Joshua from Biglaw Investor received a $160,000 starting salary from the law firm he works at. But before that, he borrowed about $170,000 to fund his law school education and living expenses at Boston College Law School.
He incurred another $20,000 of interest during law school.
Joshua admits, “Despite having an interest in personal finance, I didn’t really give much thought to signing on the dotted line for law school.” But once he reviewed his finances after graduation, he told me: “It didn’t take long to recognize this as a true debt emergency.”
He acted instantly. “I moved in with a roommate in Brooklyn and tried to keep all expenses as low as possible while throwing thousands of dollars at the debt.”
But he didn’t deprive himself. He enjoyed nights out with friends. He also “gave each dollar a job so I felt no regret when dollars were spent on what they were spent on — whether it was having fun or debt repayment.”
Joshua continued with this thoughtful insight:
“The thing about personal finance is that it’s personal,” says Joshua. “Each lawyer gets to make his or her own decision about how to spend the money. The key is to be conscious about it.”
Lawyers study Law not money
Unfortunately, many young lawyers who are making more money now than ever before aren’t conscious about their finances. He helps them reach consciousness for free through his website and blog.
He advises them “to set up a fake paycheck.” In other words, they tell their Human Resource Department to “deposit a ‘salary’ (you can pick your own) into your main checking account every month.” They use that for expenses.
Now comes the important part: HR sends the rest to a separate account. Joshua prefers sending it to a different financial institution. The result: “If you’re paying off loans, funnel that money to the debt. If you’re saving, send it directly to a brokerage account.”
By following this strategy and becoming “conscious” about their money, young lawyers avoid pitfalls such as lifestyle inflation. He says for lawyers in New York City for example, “Lifestyle inflation is when you’re working long hours, and decide that you’re at the point in your life where you deserve your own apartment.”
The inflation doesn’t end there though: Now your peers have money, too. So, guess what? No more cheap restaurants or bars. Joshua continues, “Add in the electronic gadgets, two vacations a year, dating and a few other of life’s necessities and you won’t feel like your lifestyle has inflated that much, although you’re spending money at a level that wouldn’t have been possible a few years ago.”

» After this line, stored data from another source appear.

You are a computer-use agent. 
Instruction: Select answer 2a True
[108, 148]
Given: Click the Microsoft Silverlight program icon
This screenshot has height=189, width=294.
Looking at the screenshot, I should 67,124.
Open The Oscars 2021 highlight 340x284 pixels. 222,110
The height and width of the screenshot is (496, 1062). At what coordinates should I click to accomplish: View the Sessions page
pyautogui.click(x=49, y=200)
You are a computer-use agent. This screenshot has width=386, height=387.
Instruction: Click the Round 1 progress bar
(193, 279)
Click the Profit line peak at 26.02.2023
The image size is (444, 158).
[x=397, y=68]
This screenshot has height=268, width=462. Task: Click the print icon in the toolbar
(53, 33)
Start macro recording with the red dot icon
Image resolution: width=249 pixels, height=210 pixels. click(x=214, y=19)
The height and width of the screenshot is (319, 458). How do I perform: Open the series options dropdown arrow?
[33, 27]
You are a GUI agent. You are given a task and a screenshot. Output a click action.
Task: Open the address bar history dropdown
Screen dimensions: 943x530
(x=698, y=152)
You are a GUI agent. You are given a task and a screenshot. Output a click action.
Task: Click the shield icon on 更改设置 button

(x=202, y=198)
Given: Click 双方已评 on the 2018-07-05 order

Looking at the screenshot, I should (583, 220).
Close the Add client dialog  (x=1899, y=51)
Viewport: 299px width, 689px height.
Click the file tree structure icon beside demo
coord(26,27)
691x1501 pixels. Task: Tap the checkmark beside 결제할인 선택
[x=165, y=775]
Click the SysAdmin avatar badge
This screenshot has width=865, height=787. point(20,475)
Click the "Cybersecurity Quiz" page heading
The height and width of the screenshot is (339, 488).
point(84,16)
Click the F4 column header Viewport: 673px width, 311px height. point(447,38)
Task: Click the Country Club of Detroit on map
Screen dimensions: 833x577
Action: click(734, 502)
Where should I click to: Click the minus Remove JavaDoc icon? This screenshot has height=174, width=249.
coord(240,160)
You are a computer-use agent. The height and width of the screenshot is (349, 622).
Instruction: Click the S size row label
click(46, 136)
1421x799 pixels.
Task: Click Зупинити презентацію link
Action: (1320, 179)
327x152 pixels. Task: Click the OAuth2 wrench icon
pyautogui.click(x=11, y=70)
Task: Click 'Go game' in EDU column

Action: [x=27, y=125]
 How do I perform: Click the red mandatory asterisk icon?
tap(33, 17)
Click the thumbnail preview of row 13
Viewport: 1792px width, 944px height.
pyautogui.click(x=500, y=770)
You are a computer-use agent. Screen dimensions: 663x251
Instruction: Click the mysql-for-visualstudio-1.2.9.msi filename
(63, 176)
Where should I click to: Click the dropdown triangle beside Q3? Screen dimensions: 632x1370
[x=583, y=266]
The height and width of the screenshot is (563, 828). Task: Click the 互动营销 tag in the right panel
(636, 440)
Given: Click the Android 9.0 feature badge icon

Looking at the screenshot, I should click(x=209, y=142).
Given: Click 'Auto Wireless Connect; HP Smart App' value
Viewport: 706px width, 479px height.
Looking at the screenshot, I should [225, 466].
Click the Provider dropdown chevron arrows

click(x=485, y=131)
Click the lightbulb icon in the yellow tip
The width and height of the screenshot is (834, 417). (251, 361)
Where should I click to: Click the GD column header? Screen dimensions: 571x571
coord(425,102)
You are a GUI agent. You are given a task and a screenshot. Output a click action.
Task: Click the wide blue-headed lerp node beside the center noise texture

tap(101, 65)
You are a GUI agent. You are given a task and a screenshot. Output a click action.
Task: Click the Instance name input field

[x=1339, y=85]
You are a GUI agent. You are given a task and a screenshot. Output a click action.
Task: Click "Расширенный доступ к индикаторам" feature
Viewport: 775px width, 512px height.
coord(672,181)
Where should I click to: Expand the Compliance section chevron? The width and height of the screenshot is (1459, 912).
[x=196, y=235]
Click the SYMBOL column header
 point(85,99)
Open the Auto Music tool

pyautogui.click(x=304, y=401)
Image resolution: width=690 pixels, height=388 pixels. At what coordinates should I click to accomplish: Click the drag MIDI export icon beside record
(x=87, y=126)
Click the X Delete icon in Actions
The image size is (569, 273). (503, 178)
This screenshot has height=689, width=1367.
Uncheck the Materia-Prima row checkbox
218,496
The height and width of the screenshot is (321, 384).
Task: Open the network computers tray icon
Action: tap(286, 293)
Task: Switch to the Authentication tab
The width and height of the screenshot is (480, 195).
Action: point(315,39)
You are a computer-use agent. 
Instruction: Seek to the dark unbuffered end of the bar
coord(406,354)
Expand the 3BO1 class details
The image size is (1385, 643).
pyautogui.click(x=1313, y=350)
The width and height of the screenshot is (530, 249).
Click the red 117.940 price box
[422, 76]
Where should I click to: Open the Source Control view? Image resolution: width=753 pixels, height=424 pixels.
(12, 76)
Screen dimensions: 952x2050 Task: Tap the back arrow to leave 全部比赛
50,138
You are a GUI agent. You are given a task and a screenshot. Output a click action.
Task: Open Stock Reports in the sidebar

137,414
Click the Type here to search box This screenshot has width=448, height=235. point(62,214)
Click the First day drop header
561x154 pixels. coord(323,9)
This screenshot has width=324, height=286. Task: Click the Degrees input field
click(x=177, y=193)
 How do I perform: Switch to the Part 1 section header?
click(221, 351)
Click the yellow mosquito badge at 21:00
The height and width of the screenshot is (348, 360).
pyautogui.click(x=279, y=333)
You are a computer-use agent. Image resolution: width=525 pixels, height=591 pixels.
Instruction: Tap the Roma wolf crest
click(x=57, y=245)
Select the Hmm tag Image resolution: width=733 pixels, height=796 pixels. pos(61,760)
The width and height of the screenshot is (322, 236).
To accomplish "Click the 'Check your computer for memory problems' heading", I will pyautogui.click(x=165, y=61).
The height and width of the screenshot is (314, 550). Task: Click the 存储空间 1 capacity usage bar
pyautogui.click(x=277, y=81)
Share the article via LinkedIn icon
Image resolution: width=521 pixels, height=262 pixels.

But the “fake pay check” trick prevents such overspending because they don’t have any additional spending money.
Never too soon to save for retirement
Joshua also teaches young lawyers to think differently about saving. He says “saving for retirement sounds irrelevant and far away.” He focuses on another strategy for helping them improve their saving habits.
“Young lawyers work so hard and then don’t take the initiative to buy themselves financial independence,” noted Joshua. “But being financially independent is obviously an attractive option that many lawyers aren’t too familiar with.”
He familiarizes them with it and they realize, “Wow, this could have an immediate impact on my life.”
Joshua told me he considers himself “one of the lucky ones” because things have worked out for him financially. I think each young lawyer who takes his advice will also have a chance to become one of the lucky ones, free of charge.